**DOCUMENT EXTRACT**
-.-.-

Anyone who can help me figure out this without restoring my backup I will seriously owe them. This is the first problem I've posted in nearly 400 posts on here mainly as part of the hardware team. I'm new hear too. But somehow got promoted in record time. Thanks in Advance.


----------



## Aelobin (Feb 12, 2007)

smz said:


> I cannot make a new vpn connection


You tried making a new VPN with a simple program such as Hamachi or OpenVPN? This would work as a temporary solution (or permanent if you like it) and will let you see if you see if theres any errors affecting it also.


----------



## smz (Mar 12, 2007)

I've tried openvpn and cisco's vpn client to no avail. I haven't heard of Hamachi but I will look into it. Problem with openvpn unless there is a configuration option I am not aware of, is that out of the box it supports SSL VPN and when used with a VPN provider that distributes this as their client, it defaults to port 443. This is unfortunately a different VPN technology and also can't pass through firewalls at ease like the VPN dialer included with Windows. But thanks for the suggestion of Hamachi. It can't hurt to look.

SMZ



Aelobin said:


> You tried making a new VPN with a simple program such as Hamachi or OpenVPN? This would work as a temporary solution (or permanent if you like it) and will let you see if you see if theres any errors affecting it also.


----------

-.-.-

**SHORT EXERCISE**
Summarize the VPN forum thread in two sentences. The lines after this thread are separate material.

**SUPPLIED DATA**
-.-.-

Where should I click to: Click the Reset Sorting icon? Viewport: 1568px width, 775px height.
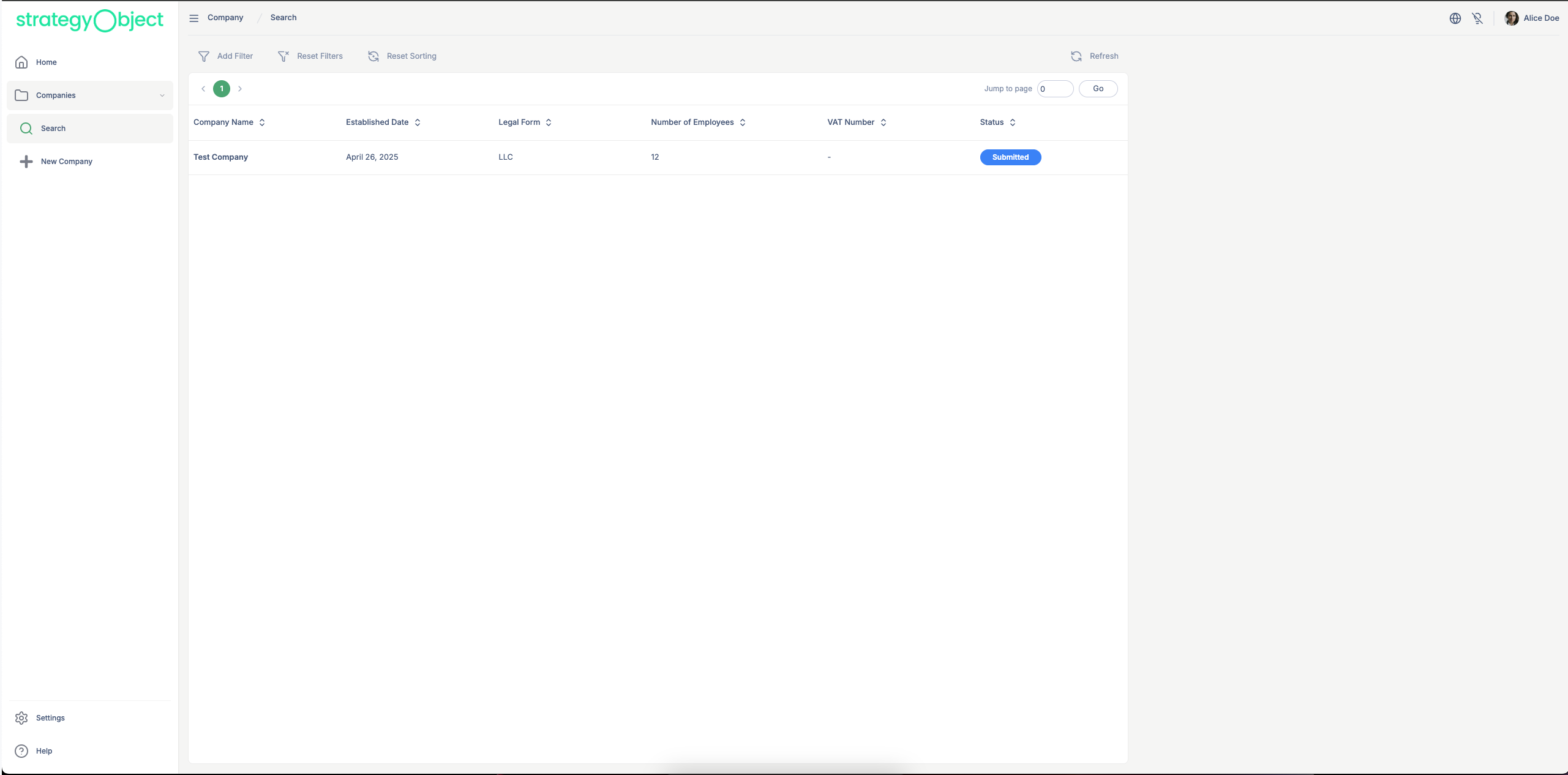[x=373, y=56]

-.-.-

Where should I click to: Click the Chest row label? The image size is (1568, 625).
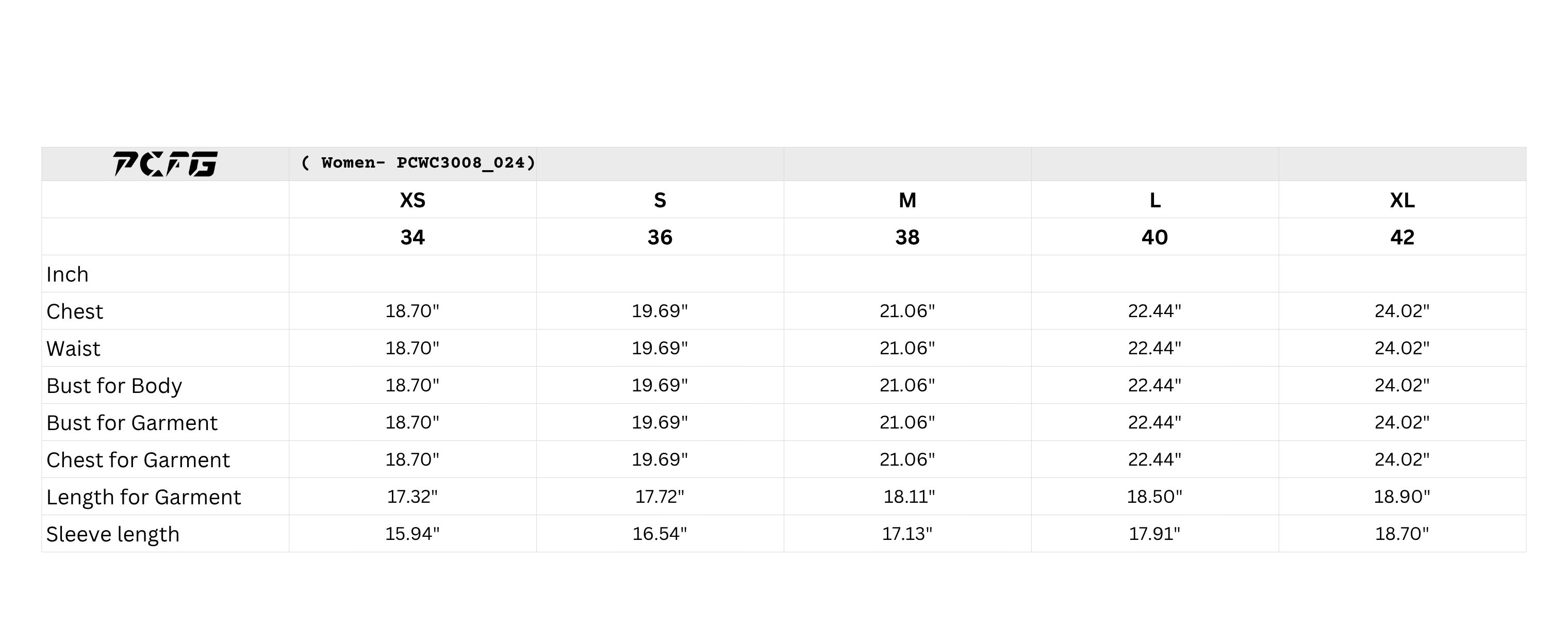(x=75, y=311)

-.-.-

**THE OUTPUT**
smz cannot make a new VPN connection and asks for help without restoring a backup, and Aelobin suggests trying a simple program such as Hamachi or OpenVPN as a temporary solution that could also reveal any errors. smz replies that OpenVPN and Cisco's VPN client both failed, noting that OpenVPN supports SSL VPN out of the box (defaulting to port 443 with providers that distribute it as their client), a different technology that can't pass through firewalls as easily as the VPN dialer included with Windows, but agrees to look into Hamachi.